Aug 13, 2016, 10:45:21 PM8/13/16

to bfq-i...@googlegroups.com

On Sat, Aug 13, 2016 at 6:57 AM, Ritesh Raj Sarraf <r...@researchut.com> wrote:

> Command run: dd if=/dev/zero of=/tmp/foo.img bs=1M count=10000 conv=fsync;
>
> With the above command running, as soon as the memory gets full, the OS goes
> into a hung state. It does recover but I'm sure I can make it thrash further if
> I increase the number of processes contending for I/O.

Have you tried it with virtual memory disabled (swapoff)? RAM is cheap
these days, so I always run with VM off. I'm not sure if it makes a
difference with new kernels with how the dirty writeback is handled
when buffers are full.

This dirty writeback problem has existed for many years, and it is
still not solved. Jens Axboe has been working on a patchset that is
supposed to help, but I do not know if it is ready yet, or if it will
help in your particular case.

Here are several LWN articles, over several years, that discuss the
problem and some fixes that have been considered:

https://lwn.net/Articles/685894/

https://lwn.net/Articles/490114/

https://lwn.net/Articles/384093/

https://lwn.net/Articles/326552/

I am by no means a kernel expert, and I probably understood less than
half of what is in those articles. But I long ago discovered by trial
and error that I could mitigate the problem considerably by simply
reducing the size of the write cache.

What are your values for

$ ls /proc/sys/vm/dirty_*
/proc/sys/vm/dirty_background_bytes /proc/sys/vm/dirty_expire_centisecs
/proc/sys/vm/dirty_background_ratio /proc/sys/vm/dirty_ratio
/proc/sys/vm/dirty_bytes /proc/sys/vm/dirty_writeback_centisecs

I found by trial and error that setting dirty_background_bytes and
dirty_bytes to the vicinity of 32MiB and 256MiB helps a great deal.

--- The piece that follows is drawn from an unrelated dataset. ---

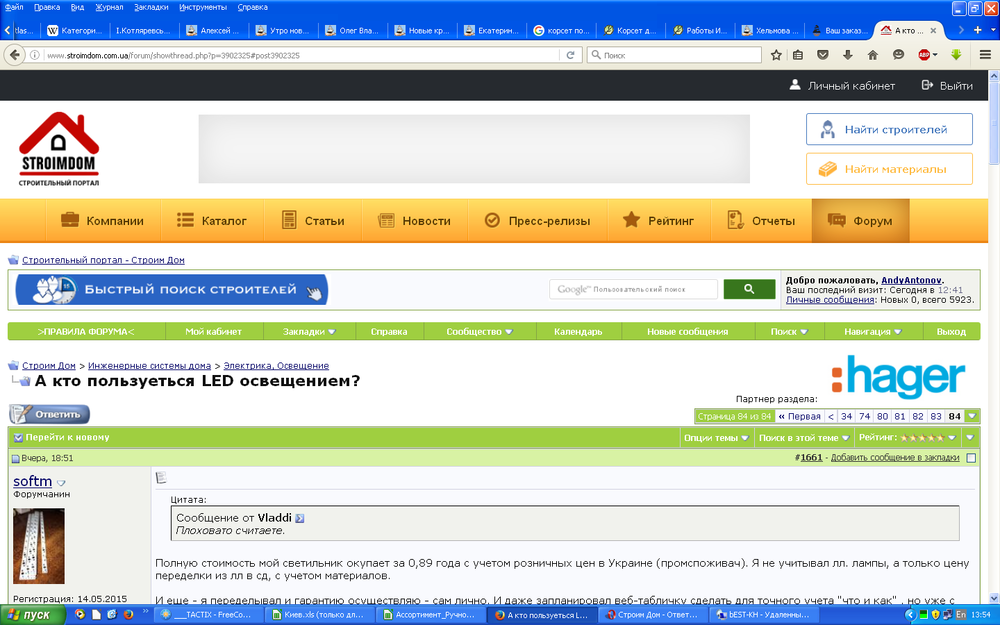
Task: Open the page-jump dropdown after page 84
Action: (x=972, y=416)
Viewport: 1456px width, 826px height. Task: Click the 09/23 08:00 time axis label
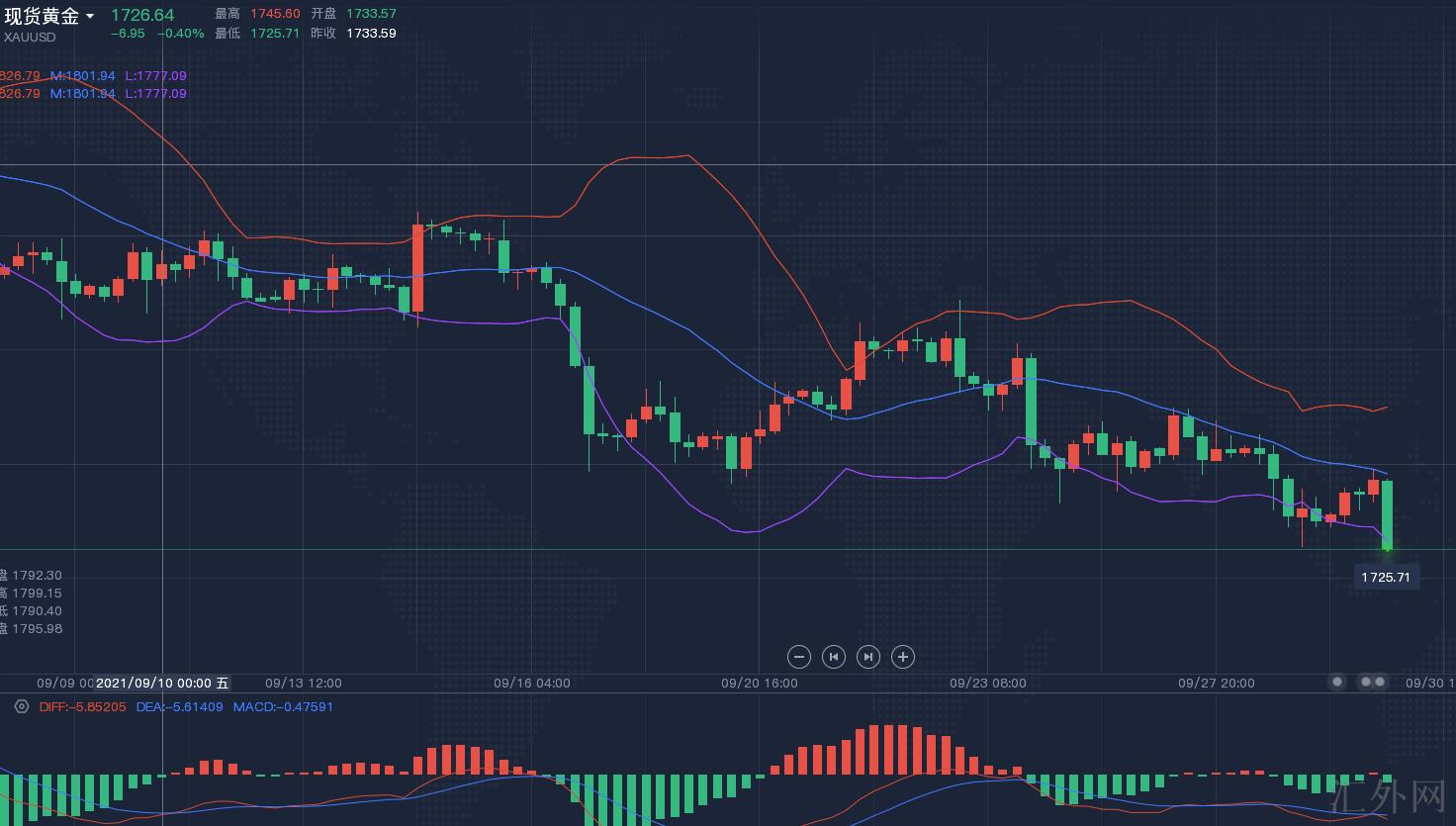click(x=988, y=683)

$ cat /proc/sys/vm/dirty_background_bytes
33554432

$ cat /proc/sys/vm/dirty_bytes
268435456

If you have a great deal of random write IO, you may want to try
somewhat higher values, but really, the benefit of a write cache
larger than about 256MiB seems small to me. I'd rather let the system
get to writing the dirty pages out as soon as possible.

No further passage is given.